• Task instructions: Return nothing but the lines from the one containing "Image resolution: width=821" through the end of the records below, exactly as they stand and without pictures.

• Source records:
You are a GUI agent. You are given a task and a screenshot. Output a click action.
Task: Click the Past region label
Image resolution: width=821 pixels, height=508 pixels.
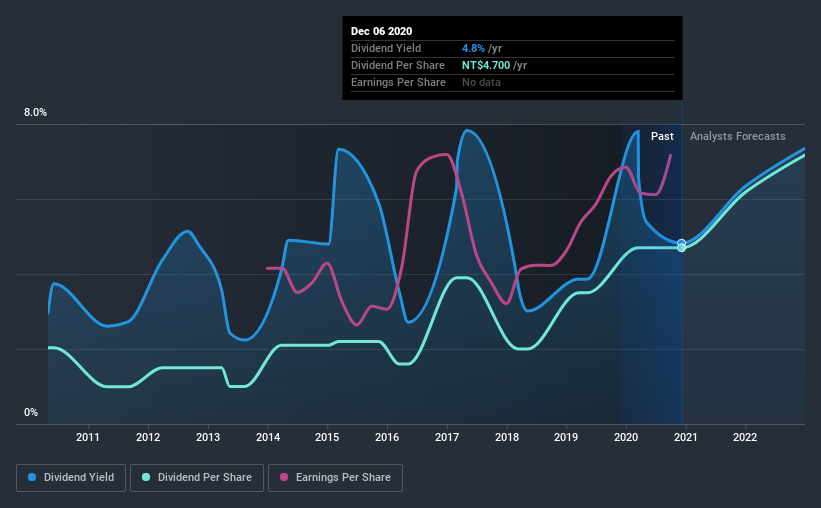pyautogui.click(x=662, y=136)
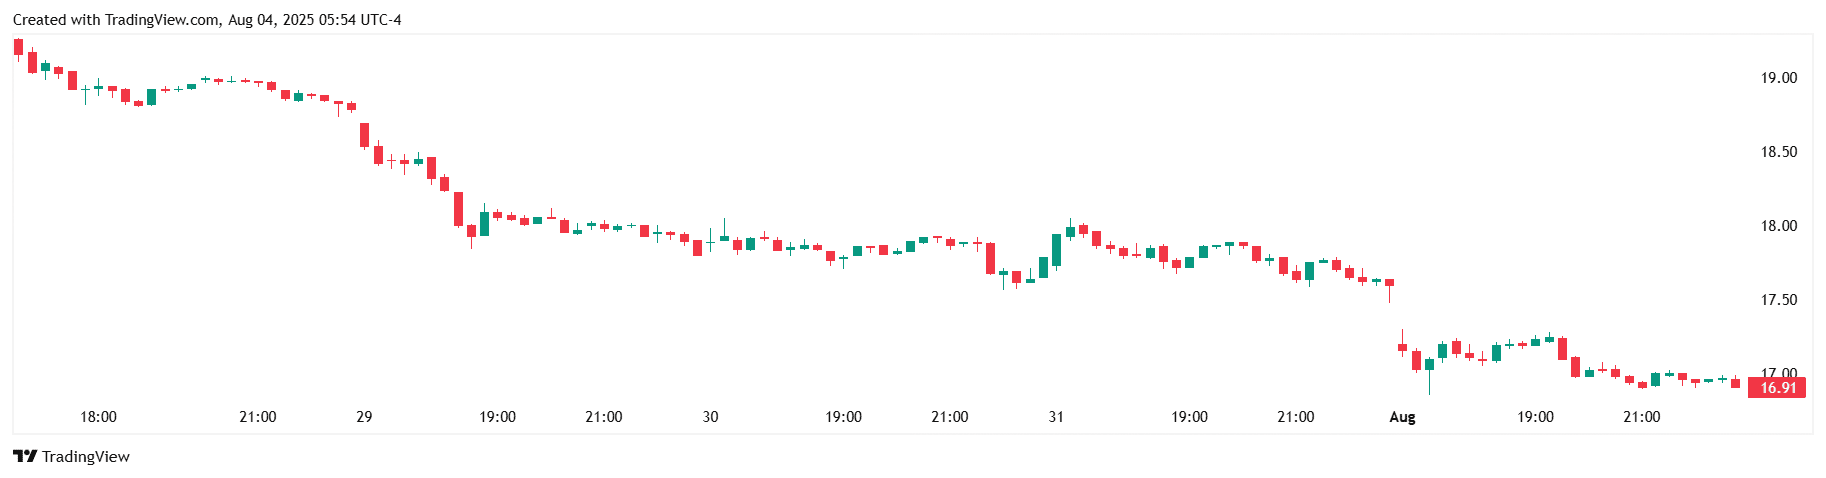Click the partially hidden 17.00 price label
The image size is (1826, 478).
[x=1778, y=372]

• Solution for this exercise:
Image resolution: width=821 pixels, height=508 pixels.
pyautogui.click(x=662, y=136)
Click the partially hidden 17.00 price label
The image size is (1826, 478).
[x=1778, y=372]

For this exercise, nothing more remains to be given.